GENEVA (AFP) - Asia continues to bear the brunt of the world's natural disasters and the region's economic boom has not yet led to effective response systems, a report has said.

Meanwhile, Europe's record on response and prevention is "dismal" given its high level of development, the annual report on natural disasters by the Centre for Research on the Epidemiology of Disasters (CRED) at the University of Louvain in Belgium said Monday.

In 2006, nearly 400 natural disasters killed 21,342 people, with floods accounting for over half (226) of all occurences, according to figures compiled by the centre.
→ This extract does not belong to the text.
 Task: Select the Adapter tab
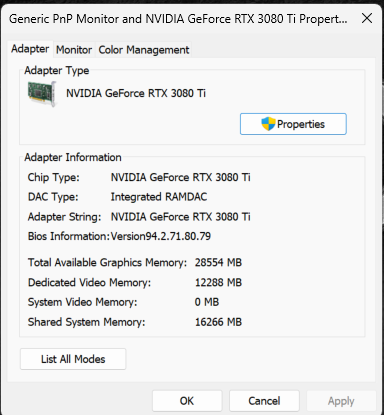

Asia suffered nearly three quarters of the casualties (74.2 percent), followed by Europe with 15.3 percent, Africa 7.5 percent, the Americas 2.9 percent and Oceania 0.1 percent, CRED said in a joint statement with the United Nations office for disaster reduction strategy.

"Asia continues to remain a problem area," CRED director Debarati Guha-Sapir told journalists. "This is bad because Asia is an economically booming place and governments do not have a good excuse for not investing in disaster prevention and preparedness," she said.

The largest single natural disaster in 2006 was the May earthquake in Indonesia which killed 5,778 people, according to the centre. This was followed by Typhoon Durian in the Philippines in December with 1,399 fatalities, and a February landslide in the same country that claimed 1,112 lives.

The next two statistics were from prosperous northern Europe, with July's heatwave claiming 1,000 lives in the Netherlands and 940 lives in neighbouring Belgium. A cold snap in Ukraine in January killed 801 people, taking it into eighth place.

"The statistic for Europe is dismal. For such a developed region to be at the top of the list is an unacceptable situation," Guha-Sapir said. "We live in Europe with such a sense of security that we don't realise that disasters can happen," she added.

By contrast she highlighted the progress made by Bangladesh, one of the world's poorest countries which suffers regularly from flooding.

In 1973, some 150,000 people were killed as a result of floods, but since then the government has taken steps to evacuate people from low-lying areas and install shelters against cyclones, and there are less victims, Guha-Sapir noted.